◆ Dataset records ◆

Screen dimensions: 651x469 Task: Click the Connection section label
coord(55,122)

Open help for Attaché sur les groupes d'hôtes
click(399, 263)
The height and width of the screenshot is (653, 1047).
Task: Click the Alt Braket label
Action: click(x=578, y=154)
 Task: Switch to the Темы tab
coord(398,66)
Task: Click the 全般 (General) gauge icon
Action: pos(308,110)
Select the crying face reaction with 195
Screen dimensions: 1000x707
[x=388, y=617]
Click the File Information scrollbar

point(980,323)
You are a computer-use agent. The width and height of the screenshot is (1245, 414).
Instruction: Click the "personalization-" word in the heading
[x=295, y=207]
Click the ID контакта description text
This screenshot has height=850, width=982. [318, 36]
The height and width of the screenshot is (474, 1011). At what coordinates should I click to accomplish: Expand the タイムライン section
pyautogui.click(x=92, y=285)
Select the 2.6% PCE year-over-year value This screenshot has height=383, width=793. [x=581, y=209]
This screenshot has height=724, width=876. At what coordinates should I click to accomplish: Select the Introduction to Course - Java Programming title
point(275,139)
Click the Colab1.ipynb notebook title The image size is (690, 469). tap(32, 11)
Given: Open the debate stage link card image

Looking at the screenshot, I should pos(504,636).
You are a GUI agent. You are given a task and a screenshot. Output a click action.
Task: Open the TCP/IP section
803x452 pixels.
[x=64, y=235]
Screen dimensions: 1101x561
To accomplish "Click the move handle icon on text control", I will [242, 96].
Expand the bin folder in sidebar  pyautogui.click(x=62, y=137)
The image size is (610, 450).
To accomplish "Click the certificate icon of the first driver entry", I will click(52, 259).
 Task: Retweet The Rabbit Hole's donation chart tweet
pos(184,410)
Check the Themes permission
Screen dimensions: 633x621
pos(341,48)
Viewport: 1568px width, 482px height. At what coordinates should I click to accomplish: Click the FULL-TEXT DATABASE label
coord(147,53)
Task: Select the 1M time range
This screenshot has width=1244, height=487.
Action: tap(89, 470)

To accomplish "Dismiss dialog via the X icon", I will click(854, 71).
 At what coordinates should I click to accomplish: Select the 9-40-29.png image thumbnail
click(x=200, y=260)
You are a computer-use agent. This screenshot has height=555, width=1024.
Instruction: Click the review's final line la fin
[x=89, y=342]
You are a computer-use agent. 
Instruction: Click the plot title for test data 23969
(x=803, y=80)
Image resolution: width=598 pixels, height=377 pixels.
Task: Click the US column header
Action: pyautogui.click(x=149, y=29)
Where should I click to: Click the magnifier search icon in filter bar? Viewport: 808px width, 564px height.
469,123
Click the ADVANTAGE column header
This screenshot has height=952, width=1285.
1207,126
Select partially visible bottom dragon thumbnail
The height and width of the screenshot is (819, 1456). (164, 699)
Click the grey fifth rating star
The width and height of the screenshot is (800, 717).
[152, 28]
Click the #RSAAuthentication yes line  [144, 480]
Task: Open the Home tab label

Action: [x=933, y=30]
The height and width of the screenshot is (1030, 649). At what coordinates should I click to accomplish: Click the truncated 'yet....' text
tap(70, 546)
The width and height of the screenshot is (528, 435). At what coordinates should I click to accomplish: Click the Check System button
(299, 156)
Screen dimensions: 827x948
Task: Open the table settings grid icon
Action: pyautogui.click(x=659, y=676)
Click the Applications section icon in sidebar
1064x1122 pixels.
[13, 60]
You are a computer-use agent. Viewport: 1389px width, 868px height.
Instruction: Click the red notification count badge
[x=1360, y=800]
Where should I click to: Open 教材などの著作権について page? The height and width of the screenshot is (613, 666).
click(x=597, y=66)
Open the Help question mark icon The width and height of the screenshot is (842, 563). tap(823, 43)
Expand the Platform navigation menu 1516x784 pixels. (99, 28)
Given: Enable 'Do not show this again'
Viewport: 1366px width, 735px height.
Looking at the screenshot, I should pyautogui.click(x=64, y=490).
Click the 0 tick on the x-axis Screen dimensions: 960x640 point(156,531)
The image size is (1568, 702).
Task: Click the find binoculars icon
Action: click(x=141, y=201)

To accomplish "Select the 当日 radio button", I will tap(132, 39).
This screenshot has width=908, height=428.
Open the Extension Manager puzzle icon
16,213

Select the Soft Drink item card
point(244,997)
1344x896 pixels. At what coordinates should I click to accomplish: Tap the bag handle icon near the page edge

◆ What to do ◆
Every line of the material above that has the string "agent" needs pulling out.

◆ Expected output ◆
You are a computer-use agent. The width and height of the screenshot is (1245, 414).
You are a GUI agent. You are given a task and a screenshot. Output a click action.
You are a computer-use agent. This screenshot has height=555, width=1024.
You are a computer-use agent. 
You are a computer-use agent. Viewport: 1389px width, 868px height.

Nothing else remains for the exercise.